_What needs to be done_
Exact copy, no pictures: reproduce the lines from the one that holds "You are a GUI" through the end of the entries.

Records contained in a dataset:
^^^^^^^^^^^^^^^^

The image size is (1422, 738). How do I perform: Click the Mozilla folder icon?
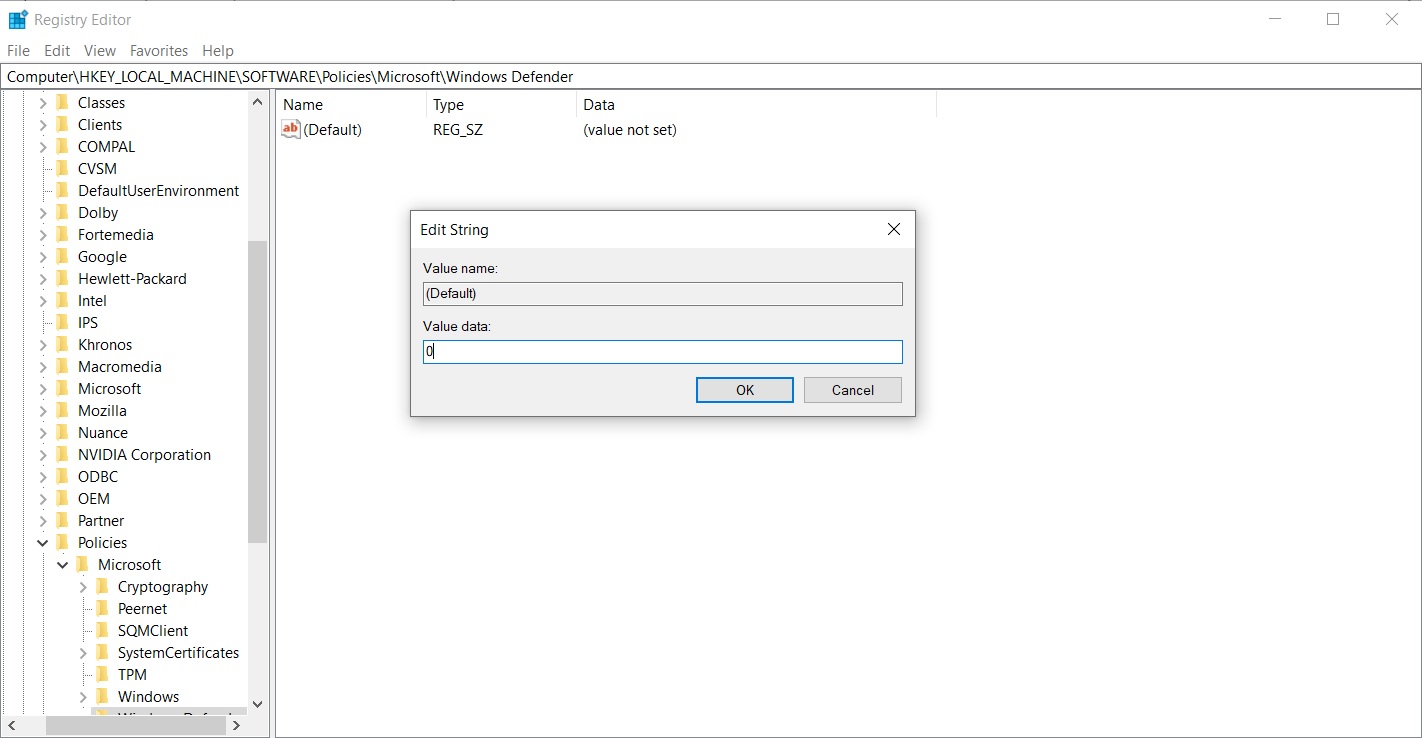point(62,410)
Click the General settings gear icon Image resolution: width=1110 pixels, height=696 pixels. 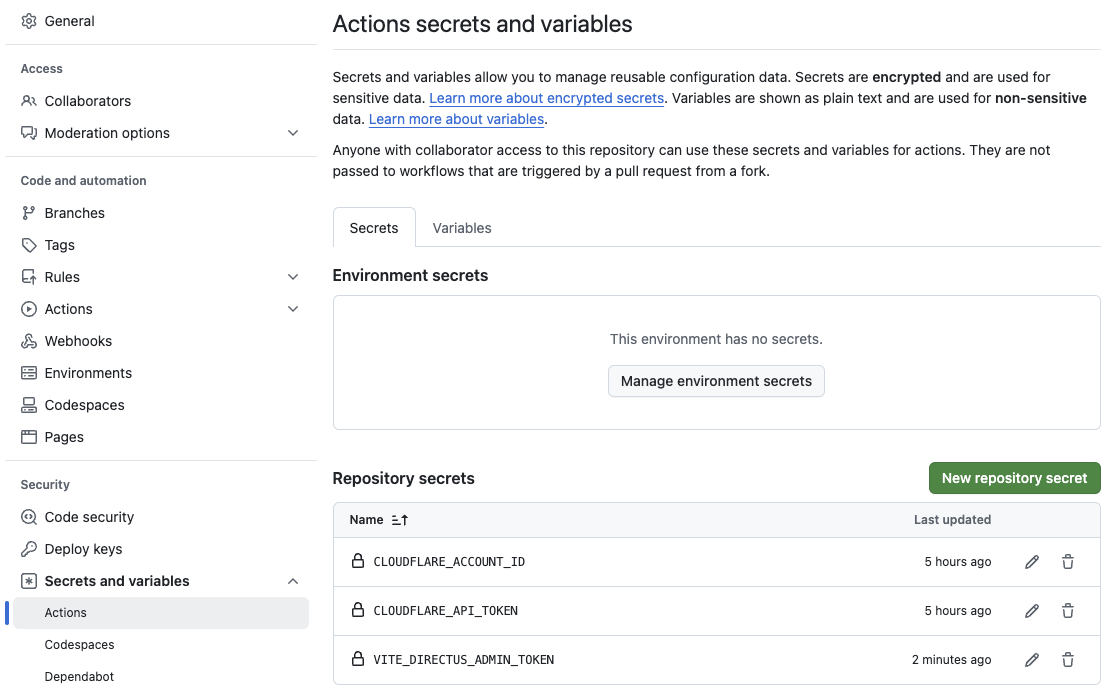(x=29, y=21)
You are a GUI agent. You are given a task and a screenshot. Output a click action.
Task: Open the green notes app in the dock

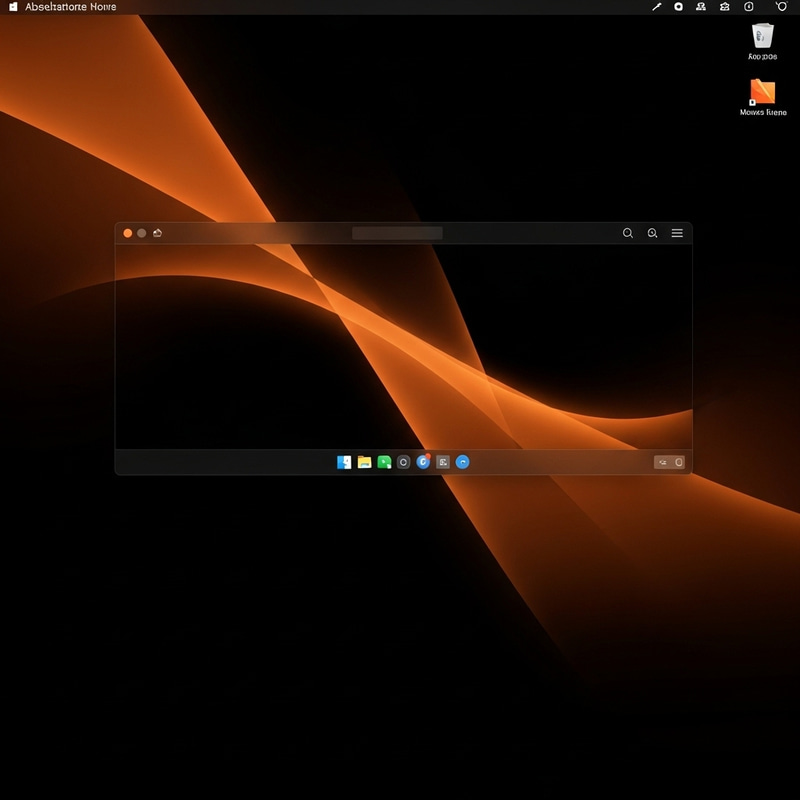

^^^^^^^^^^^^^^^^

_Task response_
You are a GUI agent. You are given a task and a screenshot. Output a click action.
Task: Open the green notes app in the dock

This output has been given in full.